Munich

Brussels bureaucrats can be flexible when it matters. The European Union's (EU) research commission last week announced changes to the Quality of Life component of its fifth Framework programme of research — which is usually thought to be set in stone. The changes mean increased support for genomics resource centres and large-scale genomics research.

The move is a response to complaints from scientists that EU research money is spread too thinly and that the work involved in applying is disproportionate to the low success rate and limited financial returns. They also claim that it fails to support resource centres which they believe are vital to post-genomics research in Europe. Such facilities include the European Bioinformatics Institute (EBI) near Cambridge and the European Mouse Mutant Archive in Rome.

Many EU member states, fearful of long-term commitments, want the Framework programme to fund only research at such facilities, and not their core activities. This recently threw the centres into financial crisis (see Nature 405, 723; 2000).

But the commission has now earmarked an extra 25 million euros (US$21 million) for “genomic and proteomic databases and repositories of suitable animal models”. The money is being raised by an internal 1% levy on other parts of the Quality of Life programme.

A rule preventing the support of routine operational costs still holds, as the commission cannot change the legal basis of the Framework programme. But it will be more open-minded in its definition of what can be funded. For example, centres have been informally assured that the expansion of databases and repositories will be eligible.

“There is no question that the extra money is good news,” says Graham Cameron, joint head of the EBI. But some researchers are nervous that eligibility depends on how reviewers interpret the rule.

The commission has also shuffled Quality of Life funds to create a pot of 30 million euros for “integrated projects”, large initiatives incorporating research, networks and training. A call for ideas in functional genomics for human health has been issued, and the commission will make a preselection before summer.

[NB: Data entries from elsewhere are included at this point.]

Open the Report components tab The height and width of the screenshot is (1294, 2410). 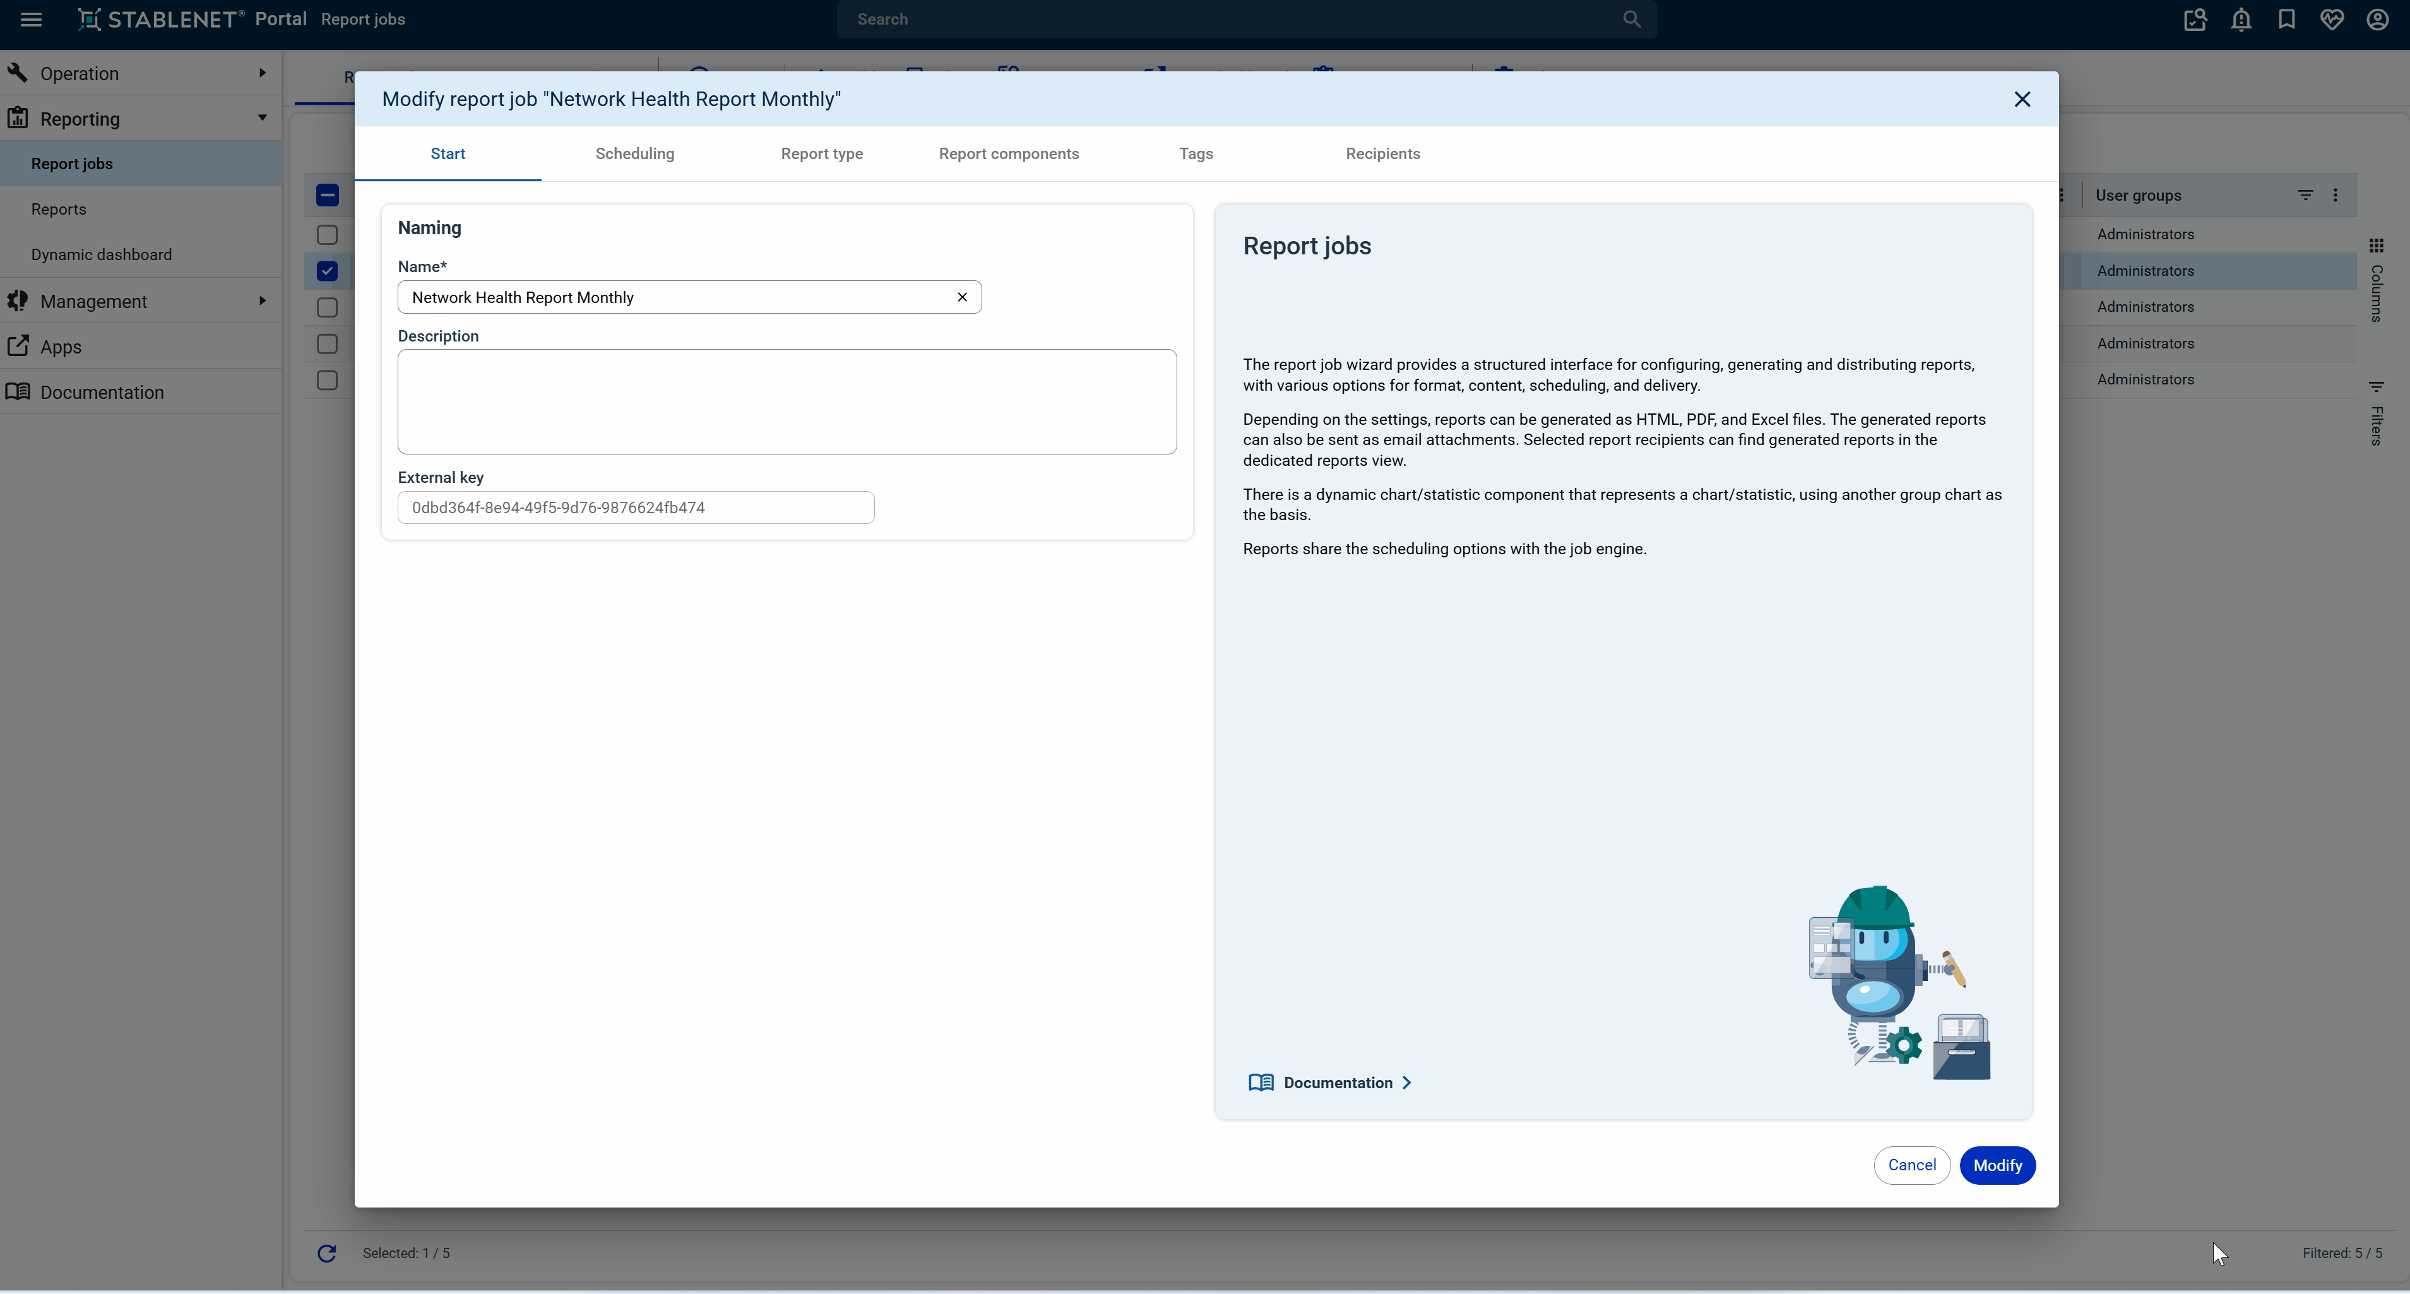point(1009,154)

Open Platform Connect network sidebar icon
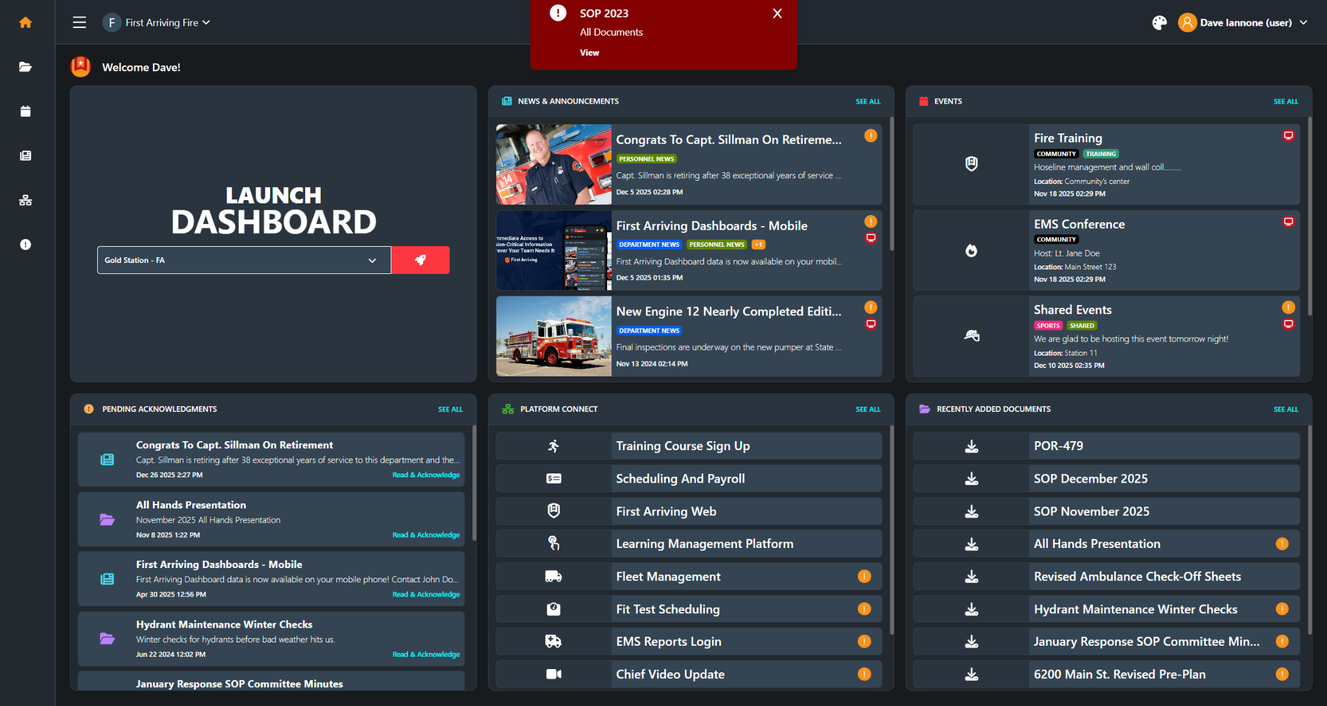pyautogui.click(x=25, y=200)
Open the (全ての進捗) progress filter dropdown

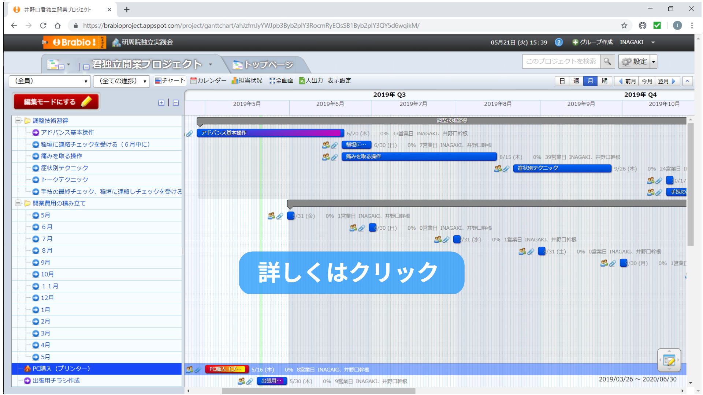coord(122,81)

There will then be a second call for proposals in five chosen research areas, and three integrated projects will be funded. Contracts are unlikely to be signed before February 2002.

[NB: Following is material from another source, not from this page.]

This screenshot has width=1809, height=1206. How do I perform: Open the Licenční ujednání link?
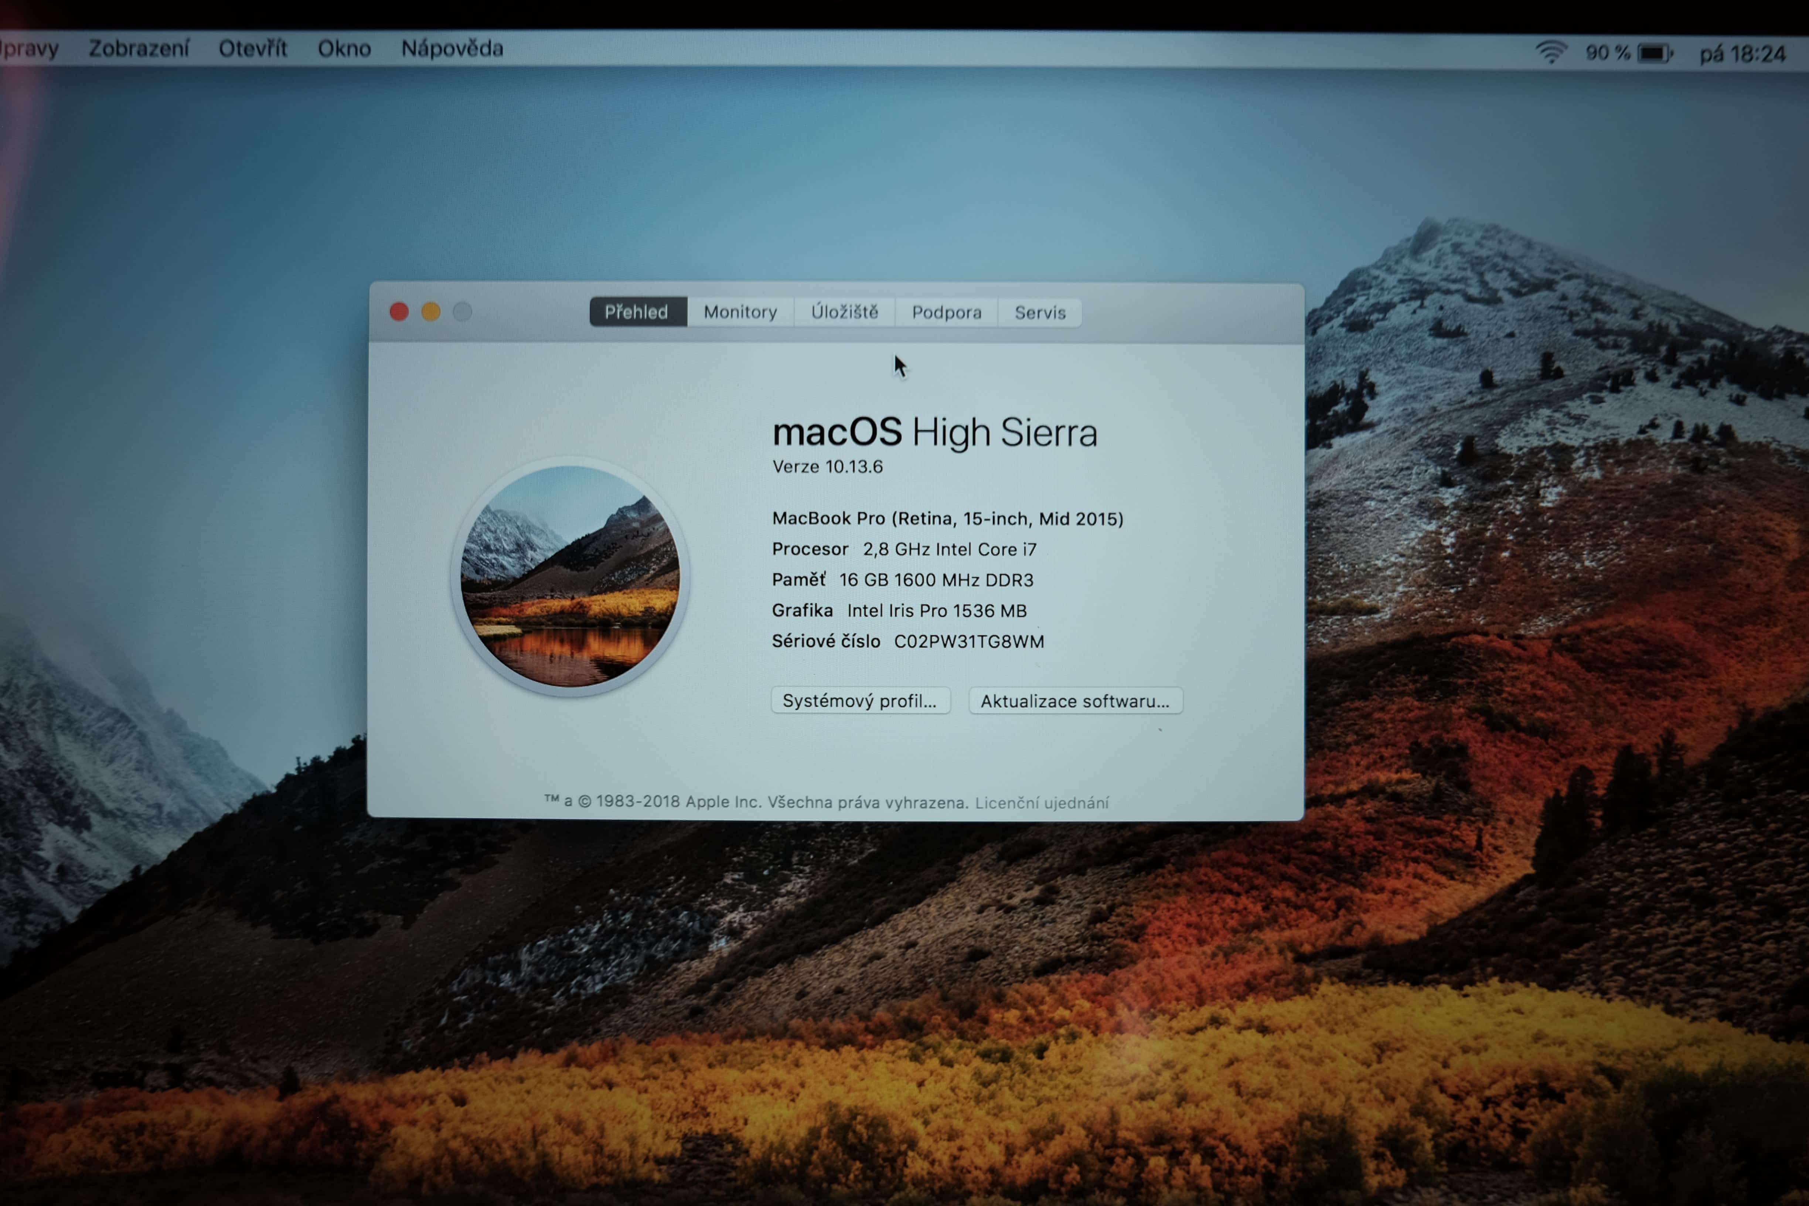[1041, 803]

The impetus behind these changes comes from two directions. First, the commission wants to show its willingness to support functional genomics on a large scale, using ideas generated by the research community. Second, it hopes to test out a mechanism it would like to see operate in the sixth Framework programme. This will most probably abandon the funding of individual projects, and will focus instead on large-scale programmes similar to the integrated projects (Nature 407, 433; 2000).

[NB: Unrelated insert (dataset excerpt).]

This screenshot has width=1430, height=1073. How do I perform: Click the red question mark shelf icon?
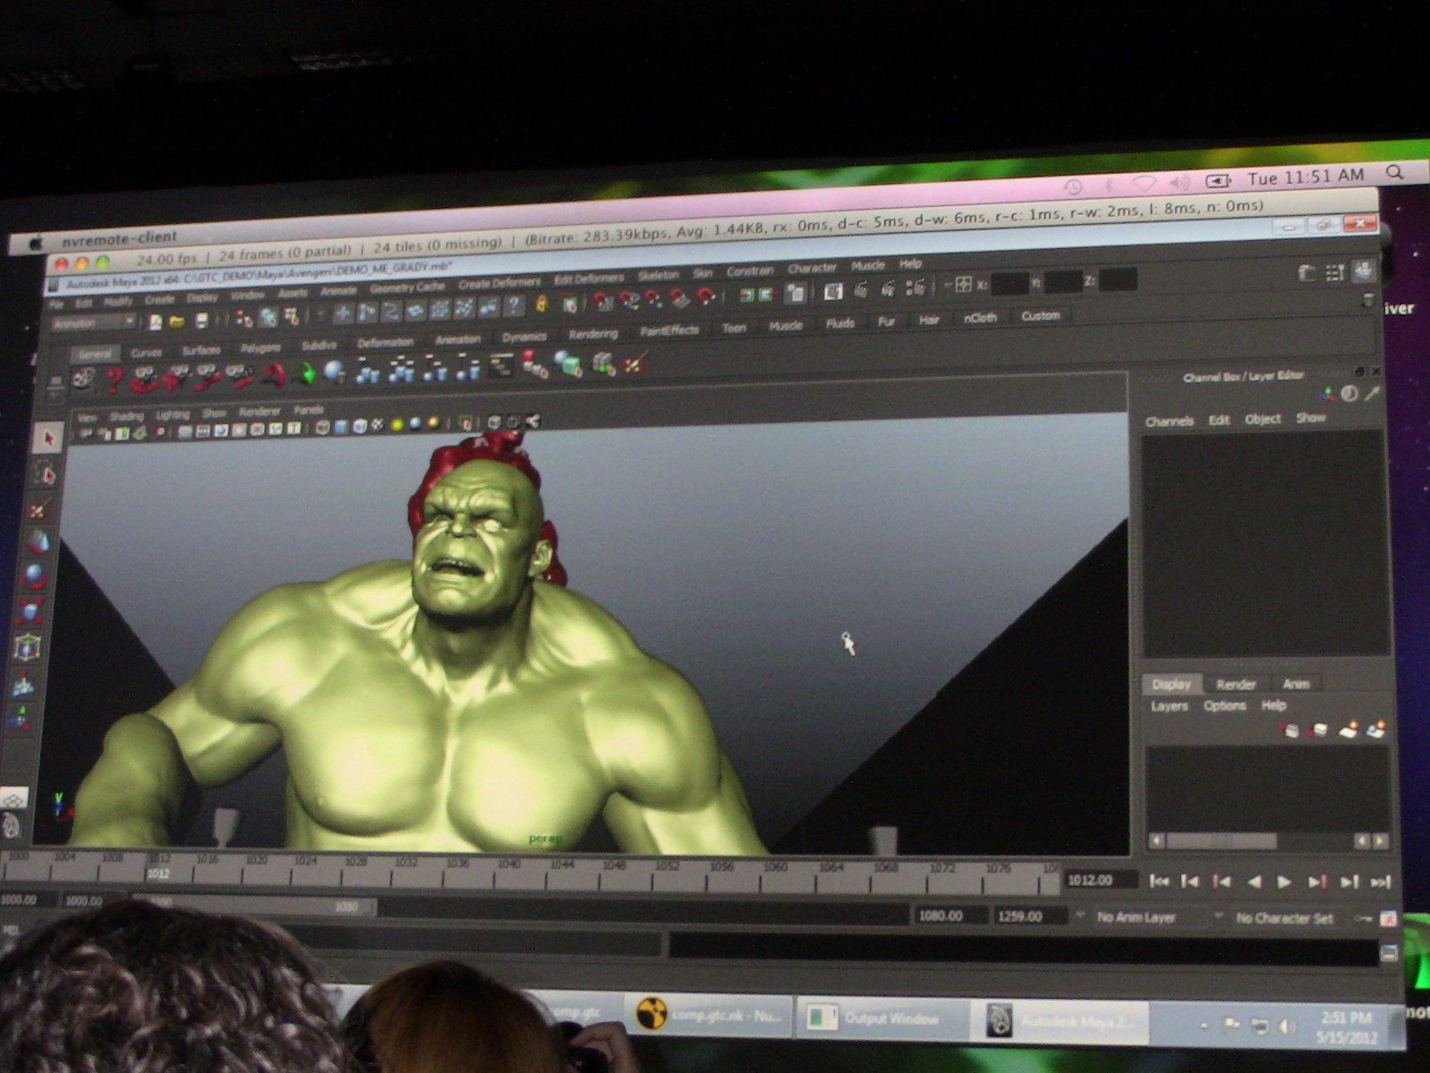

The response from the scientific community has been generally positive. “It sounds wonderful,” says Hans Lehrach, a director of the Max Planck Institute for Molecular Genetics in Berlin and a spokesman for the German Human Genome Project. “But it seems a slow procedure — in the meantime a post-genomic Celera-2 could have come in and swept away all the rewards.”

“Big projects are important,” says Joel Bockaert, head of the Centre National de la Recherche Scientifique's Laboratory of Cellular and Molecular Physiology in Montpellier. But, he says, each integrated project would need a research manager, and these are in short supply across Europe.